Nada hace presagiar que disminuya la frecuencia o intensidad de las movilizaciones que utilizan la fuerza. El sistema político necesita entender y enfrentar adecuadamente éste, el primer fenómeno político a partir de la transición que no se origina entre sus dirigentes y que, por ahora, los desborda.
Hay quienes creen ver en ellas la expresión local de un fenómeno global, producto de una ciudadanía más autónoma y empoderada, especialmente a partir del uso de las redes sociales. Pero no resulta fácil explicar bien la bronca de los aiseninos y las que probablemente veremos expresarse en otras zonas que se sienten postergadas, haciendo puros paralelos con los desempleados de España, los burlados por Wall Street o los árabes de la pasada primavera.
Otros que, tras cada protesta, creen ver la mano poderosa de una izquierda agitadora, tendrán que explicar por qué esta última surge en una región donde Piñera obtuvo una de sus más altas votaciones y también explicar el liderazgo de dirigentes que militan en partidos de gobierno.
La multiplicación de las protestas es más probable en contra de gobiernos de derecha, dirán otros, lo que haría sentido si ellas se opusieran a políticas impopulares que se hacen cargo de una crisis económica o intentan transformaciones que afectan conquistas sociales; pero nada de eso se encuentra presente ahora. Esta protesta se verifica en una de las regiones que más crecen y que tienen menor tasa de desempleo.
Tampoco es nuevo ni más intenso ahora el centralismo.
Lo que sí puede atribuirse a este gobierno a la hora de buscar explicaciones, es su tendencia a entender su función reducida al puro impulso del desarrollo económico, mostrando poca o nula sensibilidad por las demás dimensiones de la política (el mejor ejemplo es el modo en que conmemoró los 2 años del maremoto) y una particular impericia para prever y tratar los conflictos antes que se transformen en protesta.
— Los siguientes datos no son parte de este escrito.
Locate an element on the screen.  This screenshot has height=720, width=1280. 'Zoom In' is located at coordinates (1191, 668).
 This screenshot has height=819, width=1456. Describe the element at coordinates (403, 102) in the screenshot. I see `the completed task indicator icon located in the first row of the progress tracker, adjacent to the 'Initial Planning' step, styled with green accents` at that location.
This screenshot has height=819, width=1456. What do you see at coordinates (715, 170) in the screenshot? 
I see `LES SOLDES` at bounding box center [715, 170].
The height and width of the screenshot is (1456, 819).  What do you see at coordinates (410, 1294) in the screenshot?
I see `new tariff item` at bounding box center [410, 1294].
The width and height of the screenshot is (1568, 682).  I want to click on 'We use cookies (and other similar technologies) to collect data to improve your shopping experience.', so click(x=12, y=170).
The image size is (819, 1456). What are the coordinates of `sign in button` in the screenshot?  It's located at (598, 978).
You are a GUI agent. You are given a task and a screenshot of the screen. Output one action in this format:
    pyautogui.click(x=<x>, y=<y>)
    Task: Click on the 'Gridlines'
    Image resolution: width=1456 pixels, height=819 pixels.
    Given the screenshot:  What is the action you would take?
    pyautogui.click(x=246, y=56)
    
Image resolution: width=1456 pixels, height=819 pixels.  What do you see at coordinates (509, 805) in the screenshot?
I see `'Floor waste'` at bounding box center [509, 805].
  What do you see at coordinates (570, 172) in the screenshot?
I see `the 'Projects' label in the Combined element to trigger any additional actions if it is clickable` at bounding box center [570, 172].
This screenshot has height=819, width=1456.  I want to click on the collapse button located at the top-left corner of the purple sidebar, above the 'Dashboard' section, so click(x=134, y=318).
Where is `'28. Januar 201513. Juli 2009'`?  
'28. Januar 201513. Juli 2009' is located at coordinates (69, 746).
Con todo, es difícil atribuir el fenómeno sólo a esas deficiencias gubernamentales.
Algunos que recelan de estas protestas aprietan los dientes con la esperanza de que sean un mal inevitable y pasajero. Otros calculan cuánto debilitarán electoralmente a la derecha, pensando ingenuamente que se apaciguarán ante gobiernos de otros signos.
Más me convencen quienes explican estas protestas como un instrumento que la sociedad emplea para abrir una democracia que estaba demasiado encerrada en los salones; para emparejar una cancha excesivamente dispareja; una manera de alcanzar la inclusión y la apertura que toda democracia promete y necesita. No es casual que sus principales impulsores hayan sido hasta ahora los jóvenes y las regiones, dos sectores particularmente carentes de poder institucional.
Sin embargo, es difícil que perviva una democracia si pedradas contra lacrimógenas se transforma en la manera habitual de manifestar y resolver preferencias sociales intensas. Cada episodio aumenta y deja por largo tiempo un sedimento de desconfianza y rabia que corroe el tejido de cualquier convivencia democrática. Temo además que las respuestas a cada protesta sean políticas populistas que, mediante protecciones y subsidios especiales, intentan apaciguar las iras de ahora, al costo de incubar otras, de trabar el desarrollo y de no alcanzar a la larga más justicia.
Apretar los dientes y esconder la cabeza con la ilusión de que la ola pase, celebrar el fenómeno como si, entregado a su suerte, no pudiera terminar de nuevo en soluciones de fuerza, o reaccionar concediendo los mínimos posibles ante cada protesta, son todos caminos que nos conducen a una sociedad cada vez menos consciente e identificada con sus problemas comunes y responsable de ellos. Chile no tendrá integración estable y duradera ni buenas políticas públicas si la democracia no encuentra e institucionaliza nuevos modos de inclusión y participación que permitan procesar los conflictos de una sociedad más plural y menos dispuesta a delegar la representación de sus intereses. Eso pasa por que algunos cedan sus actuales cuotas de poder.